▶ **YOUR ASSIGNMENT**: The records follow. Count the lines holding "agent" and give only the number.

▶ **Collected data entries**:
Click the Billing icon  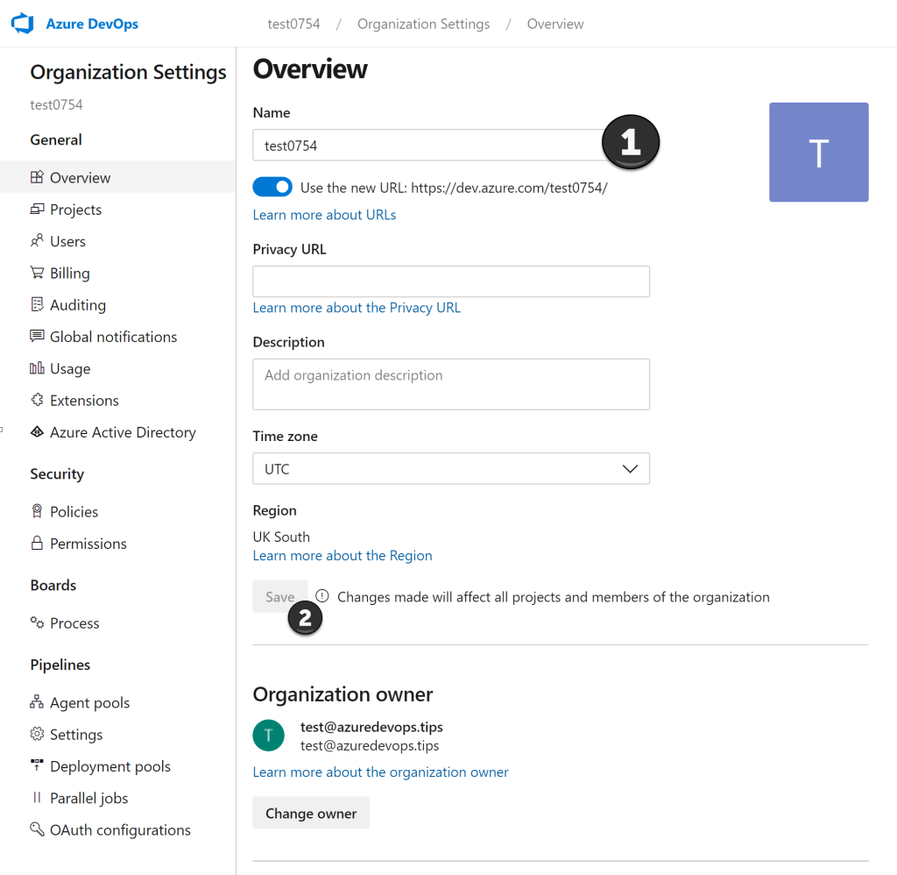35,273
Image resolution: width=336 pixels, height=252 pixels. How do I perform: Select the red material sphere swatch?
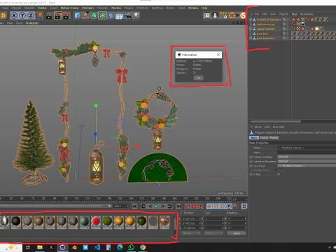pyautogui.click(x=96, y=221)
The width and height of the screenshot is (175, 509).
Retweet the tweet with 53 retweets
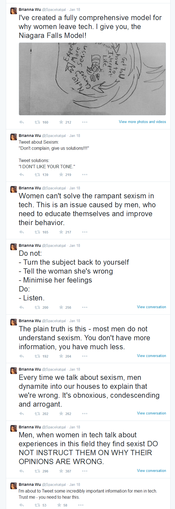click(37, 505)
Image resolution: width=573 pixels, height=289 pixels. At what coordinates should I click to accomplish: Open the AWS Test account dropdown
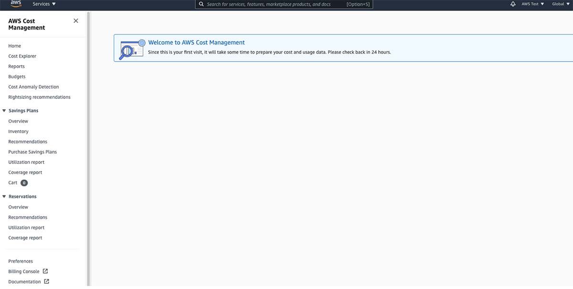(532, 4)
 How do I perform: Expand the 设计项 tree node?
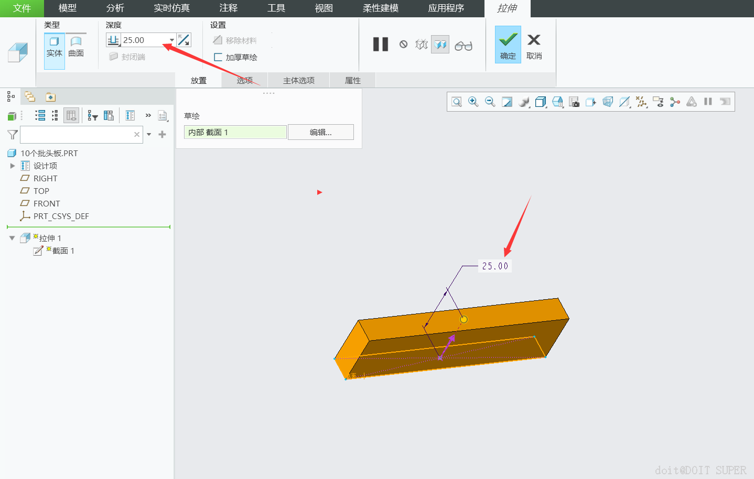coord(13,166)
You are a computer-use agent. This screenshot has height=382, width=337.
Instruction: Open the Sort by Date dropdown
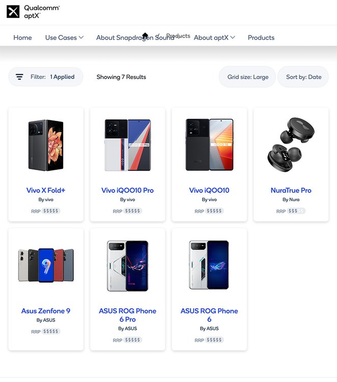[x=303, y=77]
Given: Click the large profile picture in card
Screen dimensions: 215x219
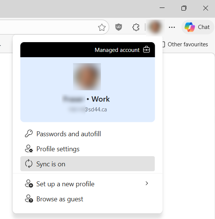Looking at the screenshot, I should [87, 77].
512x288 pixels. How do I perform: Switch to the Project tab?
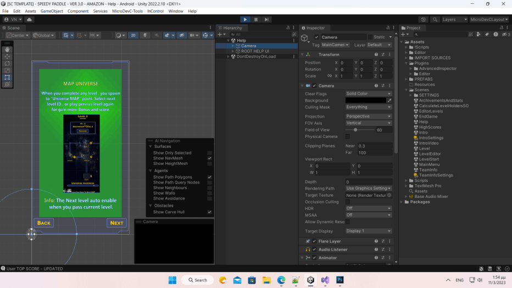[413, 27]
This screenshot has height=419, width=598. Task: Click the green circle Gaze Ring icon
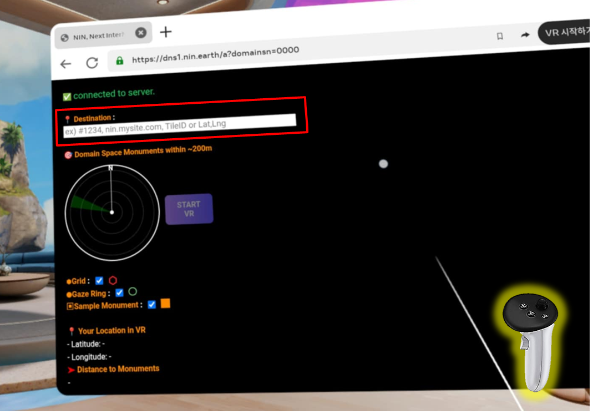click(x=133, y=291)
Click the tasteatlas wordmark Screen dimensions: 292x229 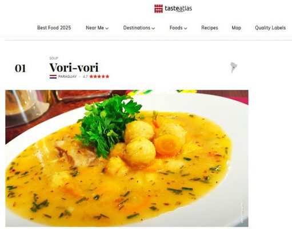click(x=178, y=9)
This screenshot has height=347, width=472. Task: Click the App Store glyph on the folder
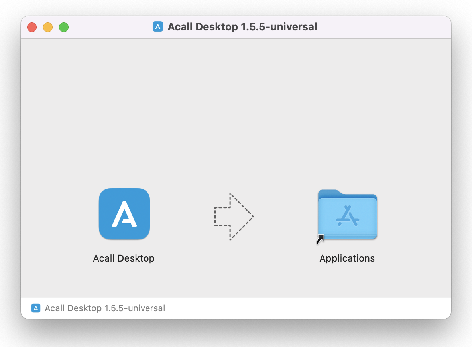pos(348,216)
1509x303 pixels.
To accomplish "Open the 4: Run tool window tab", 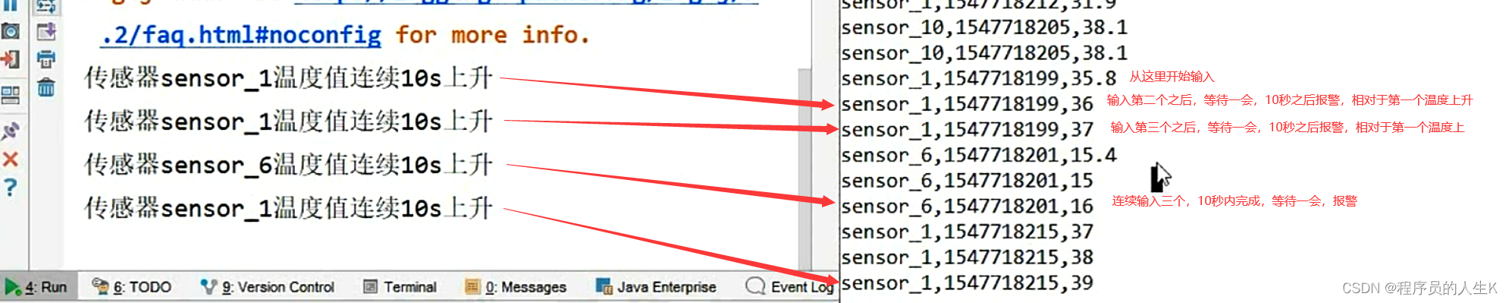I will pos(37,287).

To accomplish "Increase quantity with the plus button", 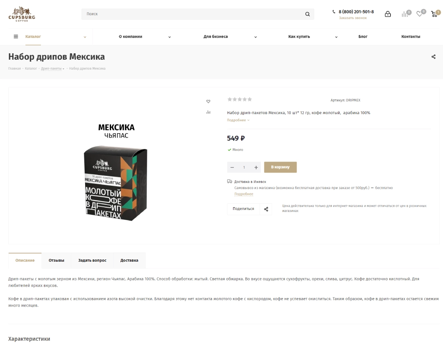I will [x=256, y=167].
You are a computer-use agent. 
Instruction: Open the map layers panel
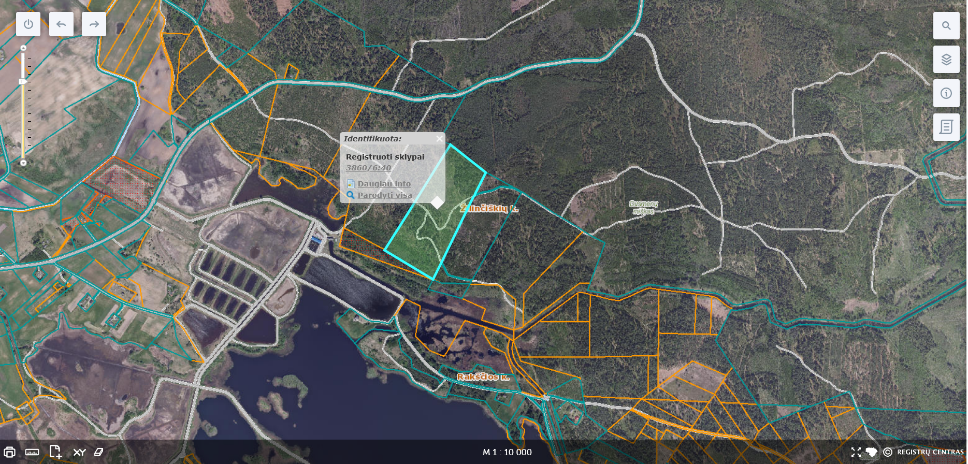[x=946, y=60]
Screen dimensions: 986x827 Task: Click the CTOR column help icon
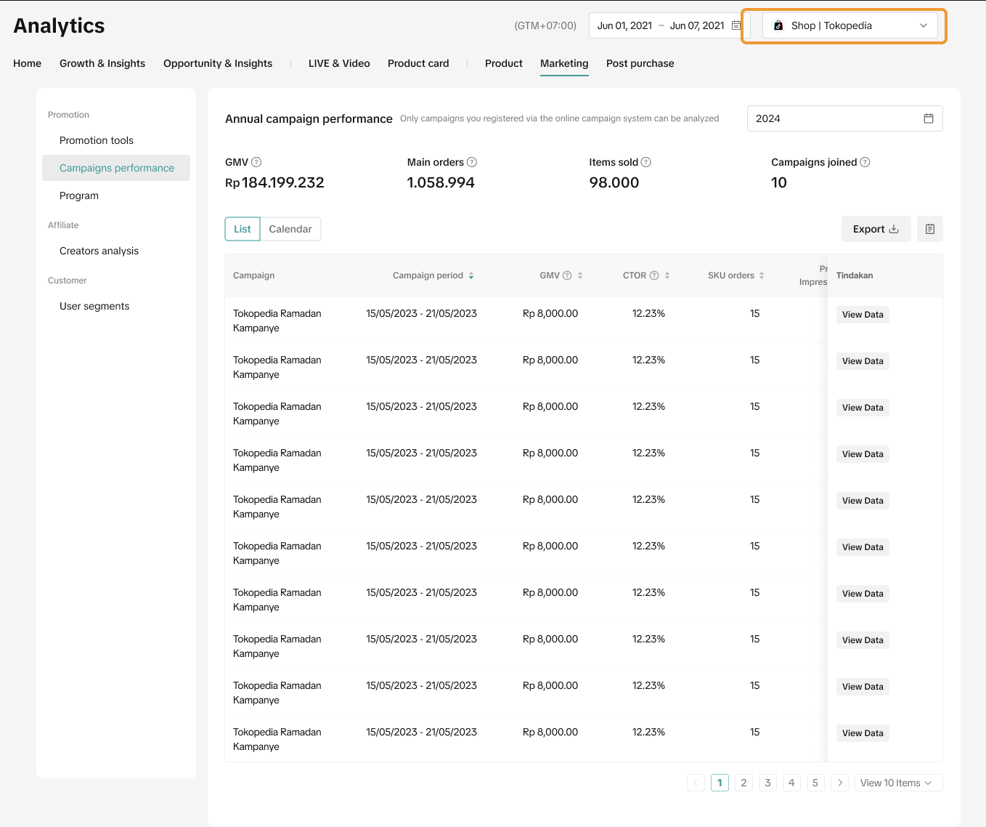coord(654,275)
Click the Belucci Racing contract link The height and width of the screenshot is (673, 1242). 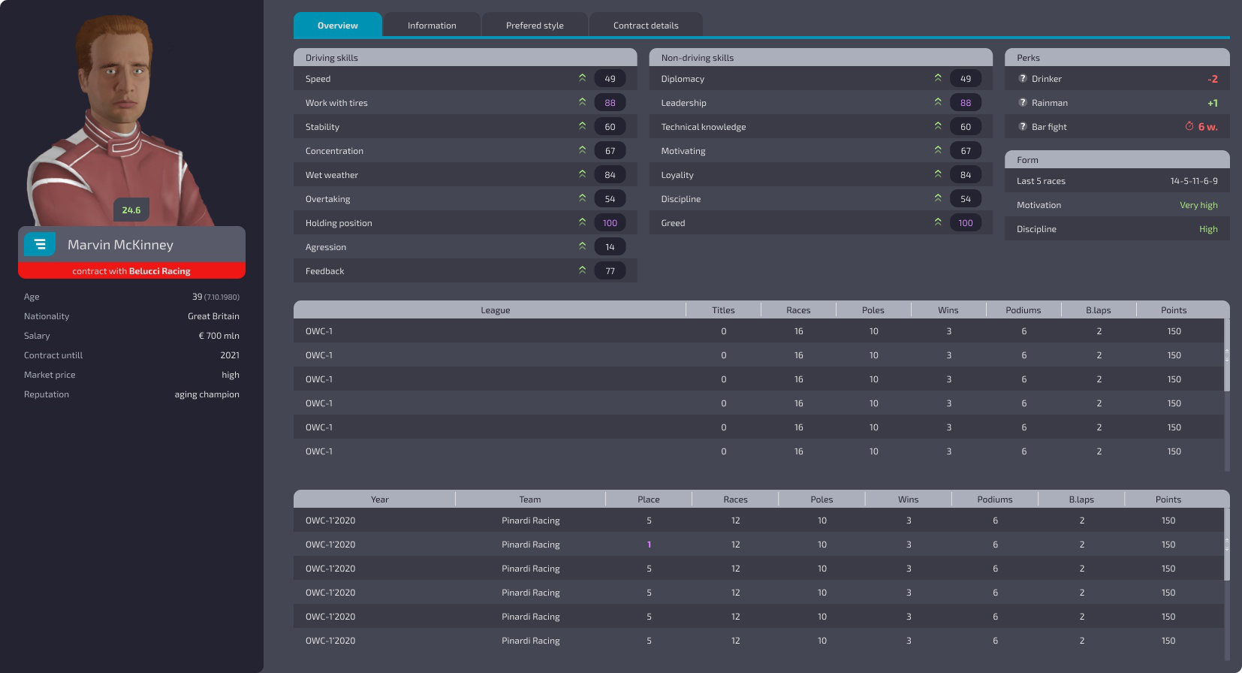[x=159, y=271]
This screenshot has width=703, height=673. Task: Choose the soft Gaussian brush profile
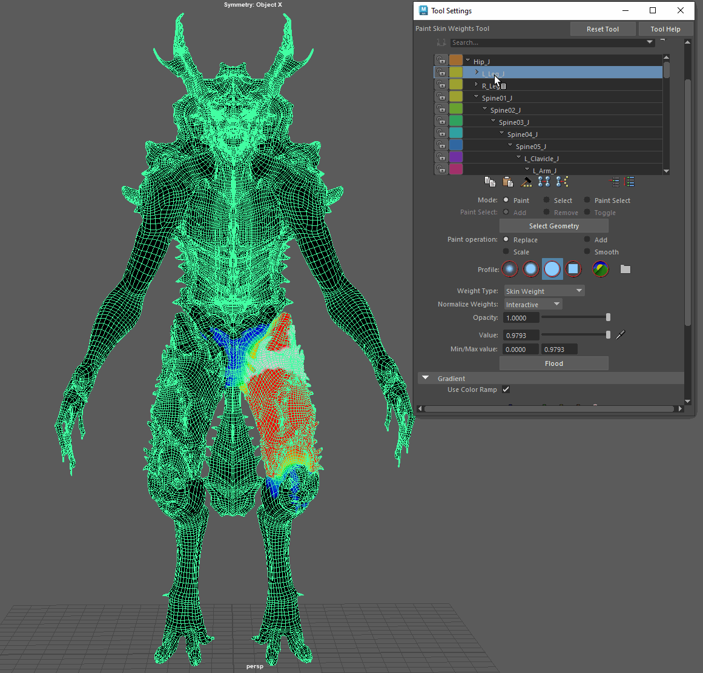coord(510,269)
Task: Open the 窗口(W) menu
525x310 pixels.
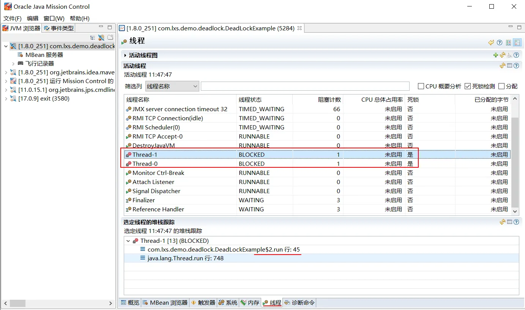Action: tap(54, 18)
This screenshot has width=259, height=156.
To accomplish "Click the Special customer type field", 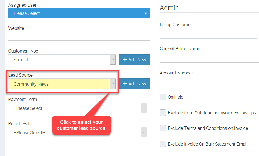I will [59, 60].
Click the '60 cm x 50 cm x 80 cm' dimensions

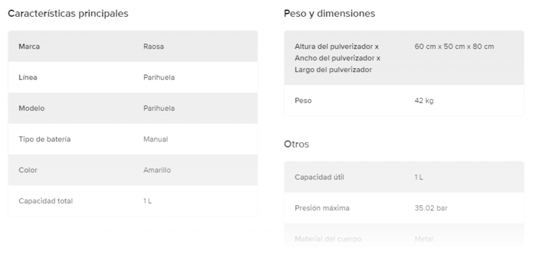454,46
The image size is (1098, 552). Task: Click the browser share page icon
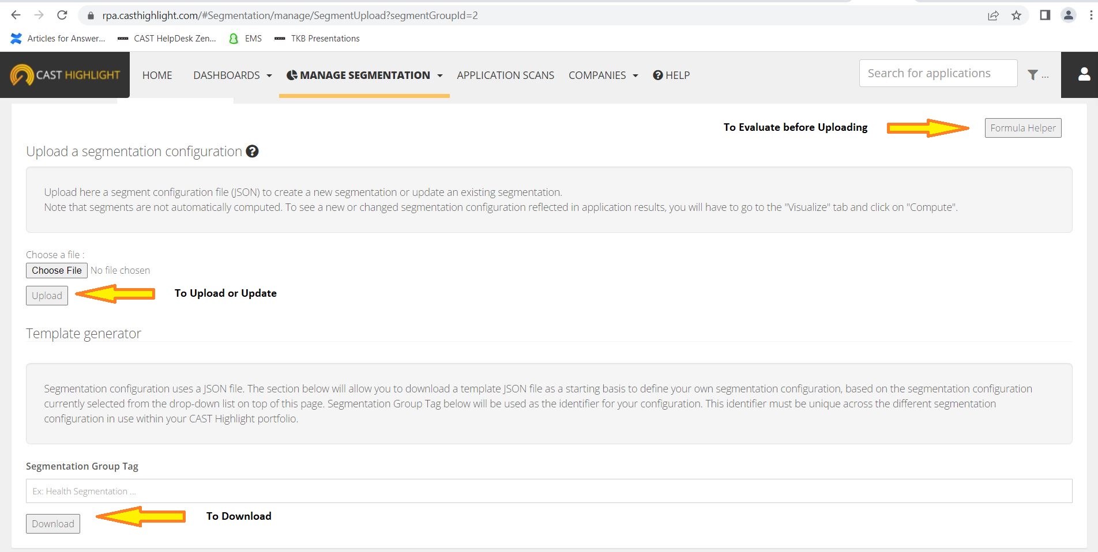coord(993,16)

▶ **RESULT**: 2